Thursday, June 23, 2005

When Worlds Collide

When Worlds Collide
by Dave Adalian

The cusp of June into July is going to be a planet-hunter’s delight this year.

Eighty-eight-thousand-mile-wide Jupiter continues to reign over the southern sky, shining high after sunset. Ruddy Mars, as it moves toward another close pass by Earth in mid-November, is coming up in the east for night owls at around 1:30 a.m., just as Jupiter is retiring on the opposite horizon.

The three outer planets--Uranus, Neptune and Pluto--are all available to those with telescopes during various times through the shortened dark hours of early summer. From an unpolluted sky, those who know exactly where to look, perhaps by using an online guide such as www.skymaps.com, can see blue-green Uranus with the naked eye.

The real show, however, is in the west just after the Sun reaches the horizon.

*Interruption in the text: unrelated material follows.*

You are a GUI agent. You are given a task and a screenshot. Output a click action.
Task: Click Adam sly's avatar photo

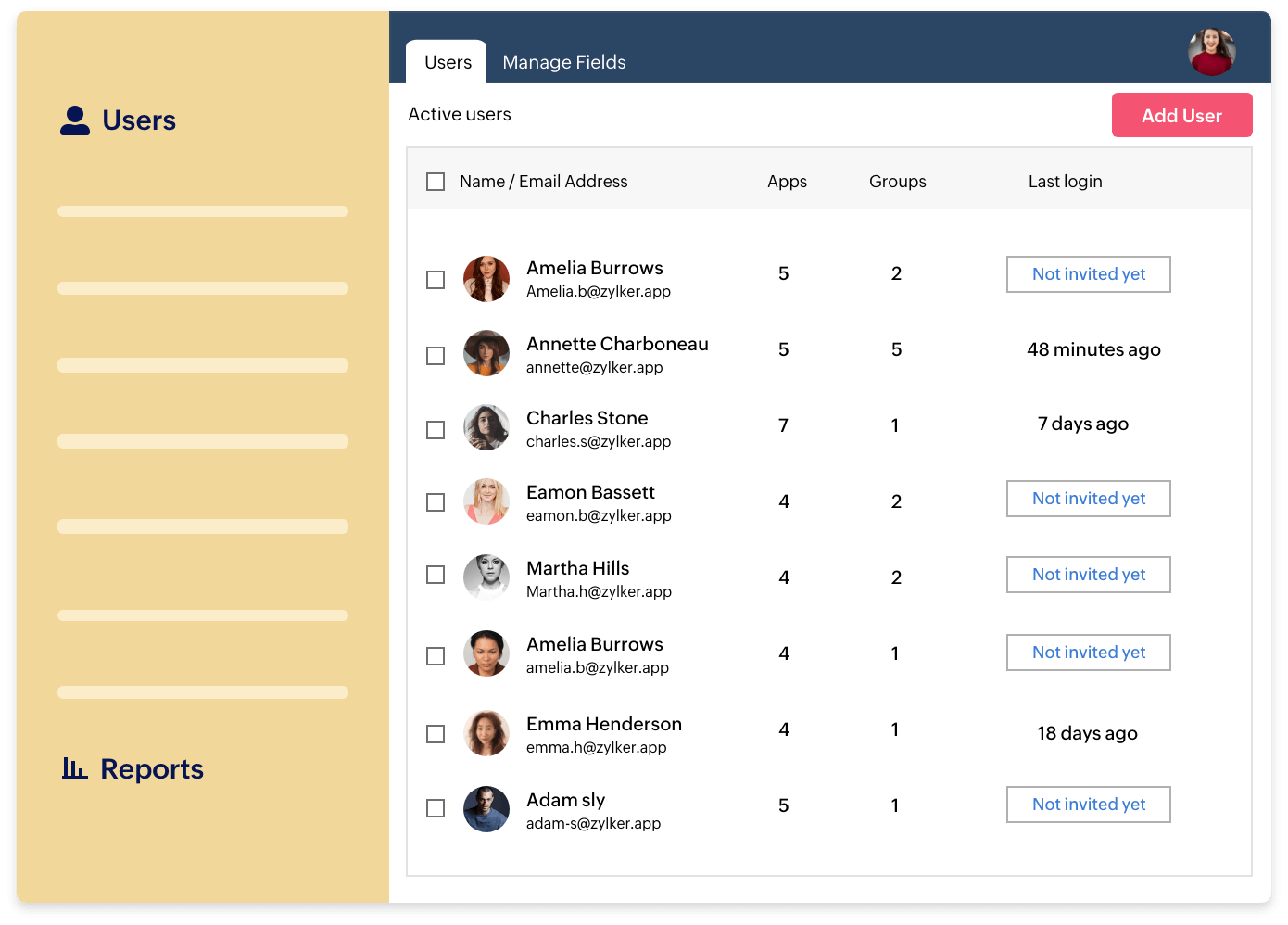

Those who followed the progress of Saturn this year as it hovered in the constellation Gemini know it is coming to the end of its 2005 appearance. As June closes, Saturn is only visible for a short time before it follows the Sun and slips below the western horizon.

Already Saturn is almost lost in the afterglow of twilight and hard to see until at least 30 minutes after the Sun is gone. Look tonight around 9 o’clock to see that Saturn has a bright companion, Venus, sitting very close by and outshining it.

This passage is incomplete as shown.